1 big thing: A last chapter at Sears ...
Like the rest of Big Retail, Sears thrived for a century and a half on a low-wage, low-productivity strategy, hiring thousands of workers to wade through mountains of inventory and stock shelves. But its policy of sluggishness finally caught up with it, as the company today filed for bankruptcy with plans to close another 142 stores.
- As if to punctuate Sears' plummet, major shareholder Eddie Lampert kept up his show of seeking the best for the chain — stepping down as CEO while remaining as chairman.
Why it matters: Brick-and-mortar retail still rakes in a whopping majority — 91% — of shopping dollars.

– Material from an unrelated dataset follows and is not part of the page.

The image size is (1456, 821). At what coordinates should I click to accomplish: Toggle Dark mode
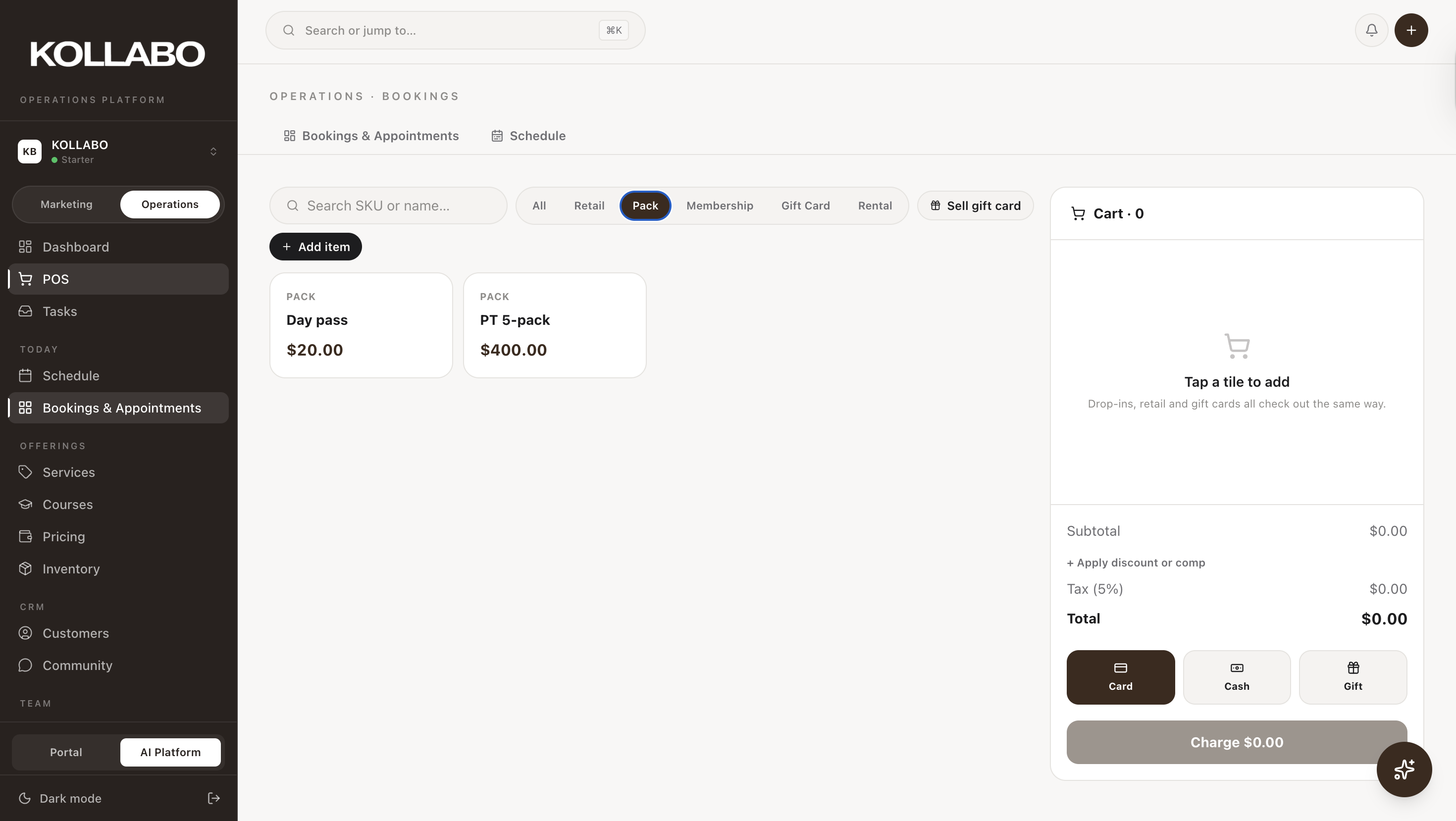click(x=70, y=798)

But Sears' fate is the latest and perhaps most dramatic example of how, since 1990, the productivity of department stores has stayed remarkably flat, while online shopping has surged, Axios' Erica Pandey writes.
Background: Sears' bankruptcy filing comes after a decades-long decline, during which a retail empire of about 3,500 stores in the U.S. and Canada and some 350,000 workers shrunk to 700 mostly unprofitable outlets and 68,000 employees. As the company bled assets, it saw a plunge in sales and productivity, which in retail is a ratio of sales to employee hours worked.

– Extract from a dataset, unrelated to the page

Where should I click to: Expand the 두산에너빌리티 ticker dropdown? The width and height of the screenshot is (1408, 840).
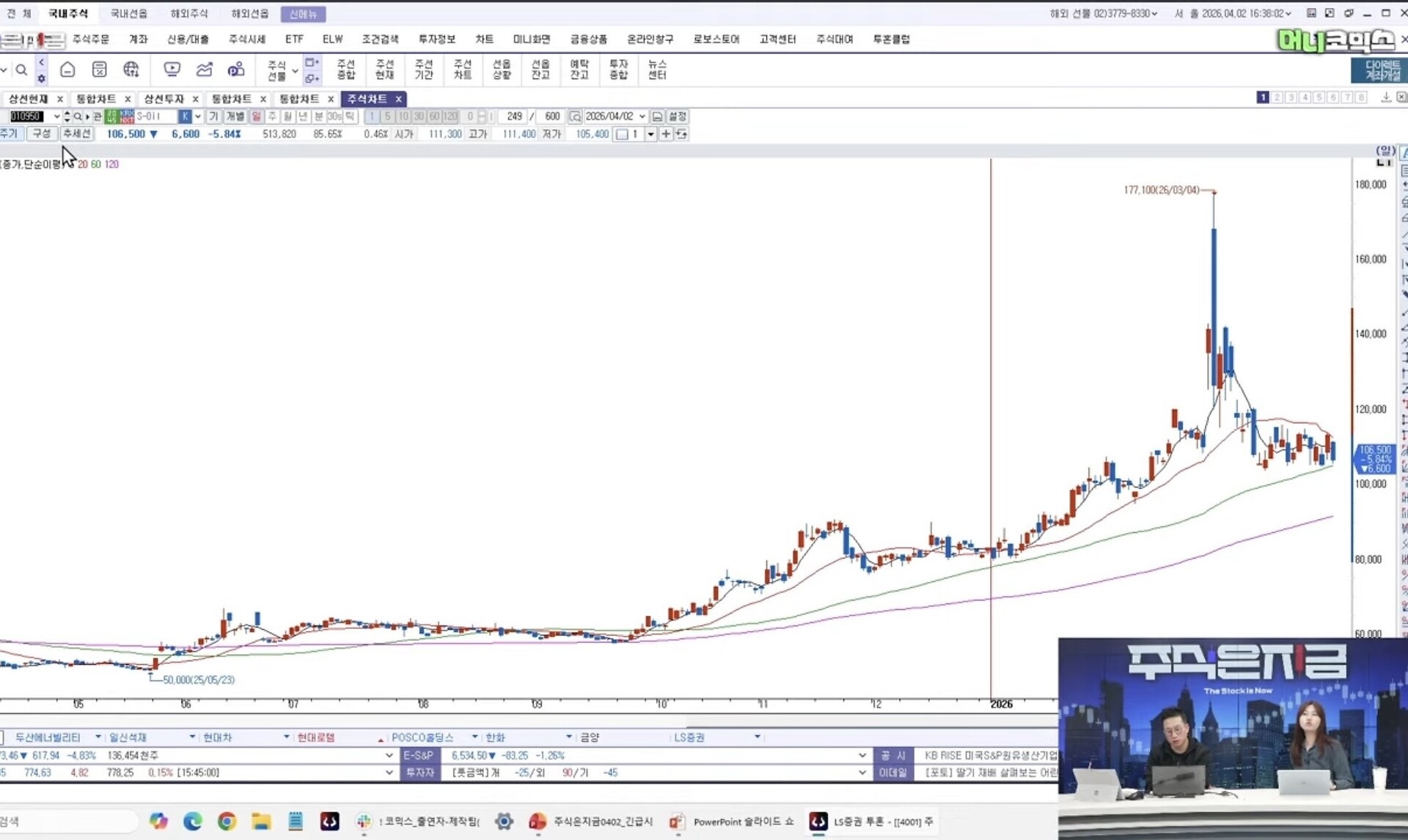pyautogui.click(x=98, y=737)
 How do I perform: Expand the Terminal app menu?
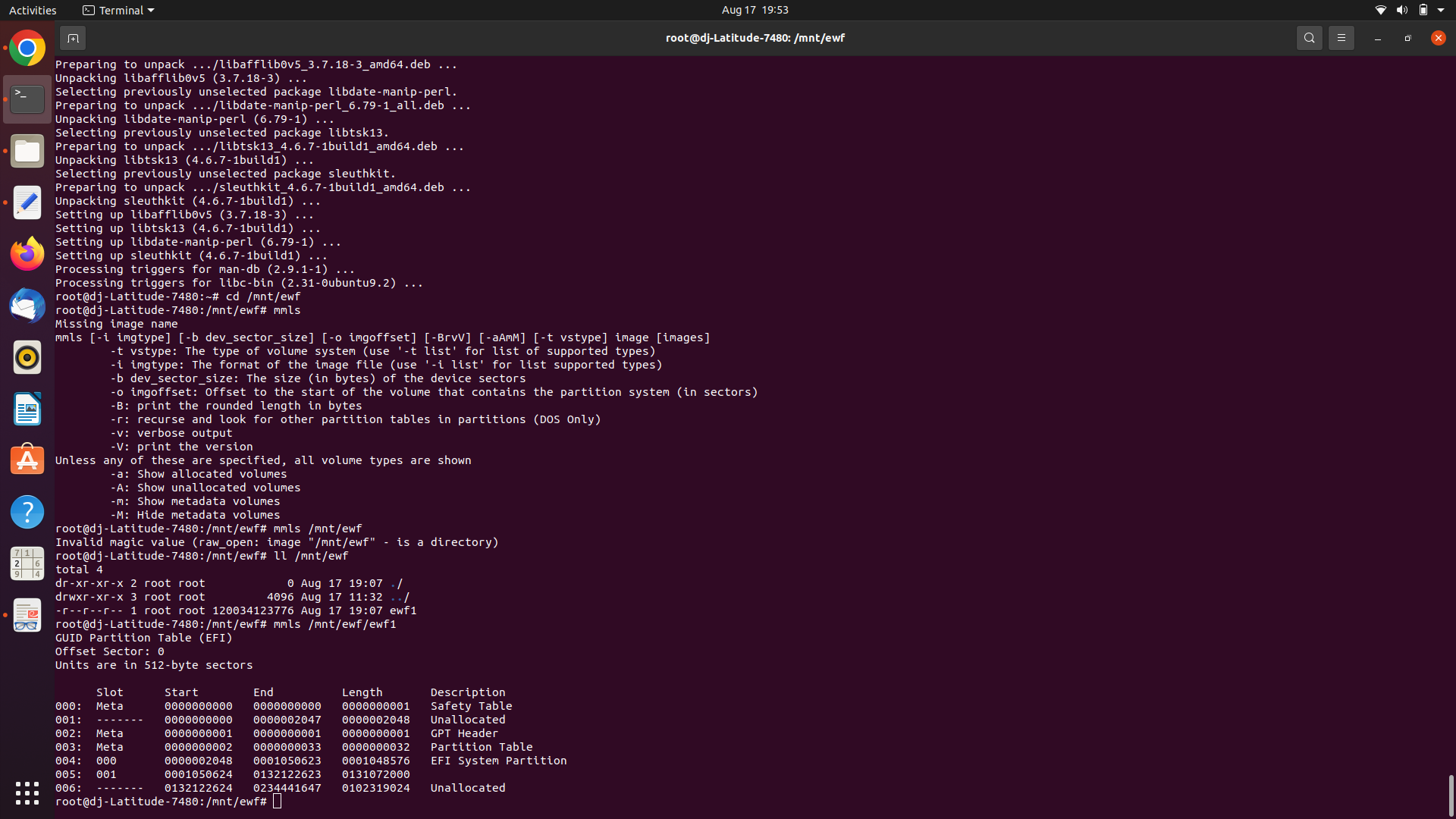[x=118, y=10]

- The company underinvested in sprucing up its stores. Instead, it broke into fashion and beauty, banking and real estate, becoming bloated. Meanwhile, it neglected its flagship brands — its big-selling Kenmore appliances, DieHard batteries and Craftsman tools, the latter two of which Lampert sold off.
- "Their locations have become obsolete, and their product mix is no longer adequately differentiated," says Herb Kleinberger, a professor of retail at NYU's Stern School of Business.

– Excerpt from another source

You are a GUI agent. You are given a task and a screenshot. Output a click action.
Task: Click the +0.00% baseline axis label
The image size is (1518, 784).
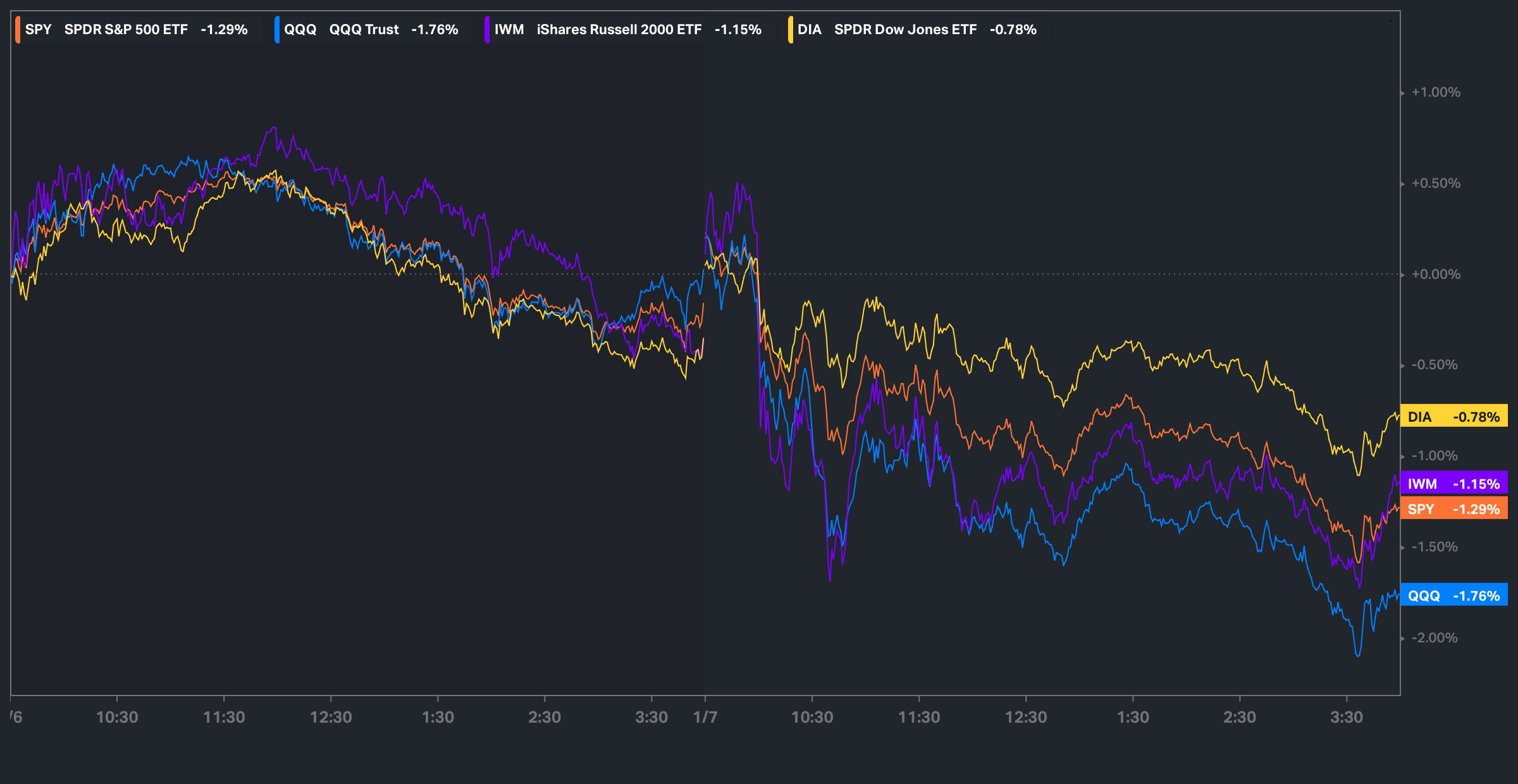tap(1436, 274)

- "The missteps arguably go back to the 1980s, when Sears became too diversified and lost the deftness that had once made it the world’s largest and most innovative retailer," Neil Saunders, a retail analyst at GlobalData, wrote today in a note to investors.
Cautionary tales from Sears and Barnes & Noble have big-box retailers spooked.
- Sears' 20th century competitors — Walmart, Target and Macy's — are pouring money into refurbishing their stores. They're accepting some short-term pain in exchange for longevity, Saunders tells Axios. "At Sears, it has always been about short-term survival."
- Walmart, Target and Macy's "are not going to be as productive as they once were, and they might never be as productive as Amazon. But they're doing the right things to stay relevant to customers."